● **Study material**
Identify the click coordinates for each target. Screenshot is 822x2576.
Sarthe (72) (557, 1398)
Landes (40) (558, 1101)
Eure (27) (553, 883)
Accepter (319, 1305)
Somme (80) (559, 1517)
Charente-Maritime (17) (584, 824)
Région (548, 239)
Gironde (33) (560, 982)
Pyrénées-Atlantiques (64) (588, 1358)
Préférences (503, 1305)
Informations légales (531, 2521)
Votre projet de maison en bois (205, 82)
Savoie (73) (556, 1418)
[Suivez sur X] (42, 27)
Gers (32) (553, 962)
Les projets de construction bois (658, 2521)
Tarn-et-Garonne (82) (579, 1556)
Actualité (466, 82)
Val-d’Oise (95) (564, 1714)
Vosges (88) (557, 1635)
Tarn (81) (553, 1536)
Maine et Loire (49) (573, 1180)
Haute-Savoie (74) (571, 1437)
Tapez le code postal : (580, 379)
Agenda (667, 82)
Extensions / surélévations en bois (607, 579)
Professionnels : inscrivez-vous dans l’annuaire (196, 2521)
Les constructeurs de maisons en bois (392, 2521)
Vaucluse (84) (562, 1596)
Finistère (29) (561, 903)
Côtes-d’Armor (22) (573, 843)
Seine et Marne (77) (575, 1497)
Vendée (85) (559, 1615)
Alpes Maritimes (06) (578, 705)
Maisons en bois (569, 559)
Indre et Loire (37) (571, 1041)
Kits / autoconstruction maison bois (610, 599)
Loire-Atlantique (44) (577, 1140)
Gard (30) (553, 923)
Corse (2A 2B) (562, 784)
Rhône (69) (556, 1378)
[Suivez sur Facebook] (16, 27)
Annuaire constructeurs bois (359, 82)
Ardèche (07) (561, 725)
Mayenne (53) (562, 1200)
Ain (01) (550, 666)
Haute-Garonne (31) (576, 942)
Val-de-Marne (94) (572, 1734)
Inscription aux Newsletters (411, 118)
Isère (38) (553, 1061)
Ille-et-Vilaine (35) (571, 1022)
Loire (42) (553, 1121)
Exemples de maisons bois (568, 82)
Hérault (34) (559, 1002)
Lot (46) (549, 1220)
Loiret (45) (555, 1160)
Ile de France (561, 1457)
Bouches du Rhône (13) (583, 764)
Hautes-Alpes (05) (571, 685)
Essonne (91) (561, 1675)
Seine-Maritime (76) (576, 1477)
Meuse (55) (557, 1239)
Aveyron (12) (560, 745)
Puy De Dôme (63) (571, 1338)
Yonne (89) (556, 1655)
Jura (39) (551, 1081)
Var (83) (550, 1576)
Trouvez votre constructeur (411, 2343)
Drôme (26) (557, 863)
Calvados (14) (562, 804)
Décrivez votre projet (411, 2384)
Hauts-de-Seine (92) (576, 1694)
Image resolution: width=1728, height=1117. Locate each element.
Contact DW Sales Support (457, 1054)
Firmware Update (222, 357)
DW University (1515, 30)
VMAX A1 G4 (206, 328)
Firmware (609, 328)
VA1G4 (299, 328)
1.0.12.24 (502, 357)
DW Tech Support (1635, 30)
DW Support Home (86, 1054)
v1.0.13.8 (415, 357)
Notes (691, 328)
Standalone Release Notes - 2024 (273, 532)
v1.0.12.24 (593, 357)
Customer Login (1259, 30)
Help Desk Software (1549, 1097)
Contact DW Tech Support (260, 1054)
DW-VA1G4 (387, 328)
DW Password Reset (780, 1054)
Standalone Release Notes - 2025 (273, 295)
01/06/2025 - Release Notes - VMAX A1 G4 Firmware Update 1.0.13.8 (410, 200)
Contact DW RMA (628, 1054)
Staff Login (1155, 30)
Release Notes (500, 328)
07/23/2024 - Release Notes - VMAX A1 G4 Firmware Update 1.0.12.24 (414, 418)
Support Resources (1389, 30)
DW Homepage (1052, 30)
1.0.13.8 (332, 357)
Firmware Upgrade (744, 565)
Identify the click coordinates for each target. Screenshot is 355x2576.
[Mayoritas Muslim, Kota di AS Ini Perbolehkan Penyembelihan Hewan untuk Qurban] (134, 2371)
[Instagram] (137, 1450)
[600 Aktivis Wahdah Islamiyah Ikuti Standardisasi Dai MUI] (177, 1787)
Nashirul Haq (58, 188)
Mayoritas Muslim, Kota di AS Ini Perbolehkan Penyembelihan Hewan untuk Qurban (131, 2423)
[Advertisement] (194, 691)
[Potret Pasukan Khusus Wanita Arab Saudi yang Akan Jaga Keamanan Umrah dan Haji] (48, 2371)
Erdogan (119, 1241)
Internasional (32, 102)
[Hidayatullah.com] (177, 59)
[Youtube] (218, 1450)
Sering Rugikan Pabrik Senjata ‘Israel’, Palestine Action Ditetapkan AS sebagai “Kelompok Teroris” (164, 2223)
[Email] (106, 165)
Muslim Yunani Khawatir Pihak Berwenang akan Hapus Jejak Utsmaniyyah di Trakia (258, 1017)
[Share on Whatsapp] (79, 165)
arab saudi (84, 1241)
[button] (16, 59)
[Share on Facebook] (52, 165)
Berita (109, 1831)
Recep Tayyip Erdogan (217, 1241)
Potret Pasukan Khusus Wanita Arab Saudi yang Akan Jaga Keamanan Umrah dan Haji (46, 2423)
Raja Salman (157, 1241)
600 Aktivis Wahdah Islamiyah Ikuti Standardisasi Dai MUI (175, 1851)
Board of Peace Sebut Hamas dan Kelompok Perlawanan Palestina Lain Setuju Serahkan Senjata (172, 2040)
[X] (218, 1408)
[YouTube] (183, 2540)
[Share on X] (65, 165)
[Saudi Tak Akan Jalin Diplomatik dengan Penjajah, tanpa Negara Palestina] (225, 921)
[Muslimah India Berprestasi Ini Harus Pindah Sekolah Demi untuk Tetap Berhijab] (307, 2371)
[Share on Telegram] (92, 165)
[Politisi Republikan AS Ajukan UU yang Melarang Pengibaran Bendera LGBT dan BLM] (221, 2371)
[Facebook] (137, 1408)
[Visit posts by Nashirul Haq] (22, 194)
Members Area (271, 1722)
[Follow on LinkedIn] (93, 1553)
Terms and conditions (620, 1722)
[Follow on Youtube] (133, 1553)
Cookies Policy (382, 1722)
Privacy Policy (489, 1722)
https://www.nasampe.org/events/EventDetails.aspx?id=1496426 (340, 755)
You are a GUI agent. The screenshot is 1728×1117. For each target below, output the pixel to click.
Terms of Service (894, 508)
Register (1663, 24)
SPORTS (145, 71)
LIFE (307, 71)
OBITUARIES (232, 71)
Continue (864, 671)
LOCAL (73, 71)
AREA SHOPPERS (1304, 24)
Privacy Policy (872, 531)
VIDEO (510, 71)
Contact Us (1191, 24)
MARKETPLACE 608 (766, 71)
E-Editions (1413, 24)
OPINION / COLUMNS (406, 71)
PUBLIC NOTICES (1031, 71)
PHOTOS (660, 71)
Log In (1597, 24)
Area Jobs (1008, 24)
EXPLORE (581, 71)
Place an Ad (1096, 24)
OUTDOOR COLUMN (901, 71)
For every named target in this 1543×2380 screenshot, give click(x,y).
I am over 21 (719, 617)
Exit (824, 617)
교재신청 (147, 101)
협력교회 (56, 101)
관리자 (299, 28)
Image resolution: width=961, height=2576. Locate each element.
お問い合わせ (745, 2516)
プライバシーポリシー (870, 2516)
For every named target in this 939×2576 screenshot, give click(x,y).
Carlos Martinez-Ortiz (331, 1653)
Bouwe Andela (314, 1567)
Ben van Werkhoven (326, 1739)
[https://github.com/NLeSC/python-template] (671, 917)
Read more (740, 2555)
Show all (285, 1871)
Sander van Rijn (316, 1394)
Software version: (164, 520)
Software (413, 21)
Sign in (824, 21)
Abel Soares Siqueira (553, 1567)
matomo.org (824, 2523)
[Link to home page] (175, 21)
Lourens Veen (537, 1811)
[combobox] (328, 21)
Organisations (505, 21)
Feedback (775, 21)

● **Exercise directions**
Return the lines above precisely as they appear, beginning at the first line and ending at the line with "Corse (2A 2B) (562, 784)", and nothing after it.

● **Exercise response**
Identify the click coordinates for each target. Screenshot is 822x2576.
Sarthe (72) (557, 1398)
Landes (40) (558, 1101)
Eure (27) (553, 883)
Accepter (319, 1305)
Somme (80) (559, 1517)
Charente-Maritime (17) (584, 824)
Région (548, 239)
Gironde (33) (560, 982)
Pyrénées-Atlantiques (64) (588, 1358)
Préférences (503, 1305)
Informations légales (531, 2521)
Votre projet de maison en bois (205, 82)
Savoie (73) (556, 1418)
[Suivez sur X] (42, 27)
Gers (32) (553, 962)
Les projets de construction bois (658, 2521)
Tarn-et-Garonne (82) (579, 1556)
Actualité (466, 82)
Val-d’Oise (95) (564, 1714)
Vosges (88) (557, 1635)
Tarn (81) (553, 1536)
Maine et Loire (49) (573, 1180)
Haute-Savoie (74) (571, 1437)
Tapez le code postal : (580, 379)
Agenda (667, 82)
Extensions / surélévations en bois (607, 579)
Professionnels : inscrivez-vous dans l’annuaire (196, 2521)
Les constructeurs de maisons en bois (392, 2521)
Vaucluse (84) (562, 1596)
Finistère (29) (561, 903)
Côtes-d’Armor (22) (573, 843)
Seine et Marne (77) (575, 1497)
Vendée (85) (559, 1615)
Alpes Maritimes (06) (578, 705)
Maisons en bois (569, 559)
Indre et Loire (37) (571, 1041)
Kits / autoconstruction maison bois (610, 599)
Loire-Atlantique (44) (577, 1140)
Gard (30) (553, 923)
Corse (2A 2B) (562, 784)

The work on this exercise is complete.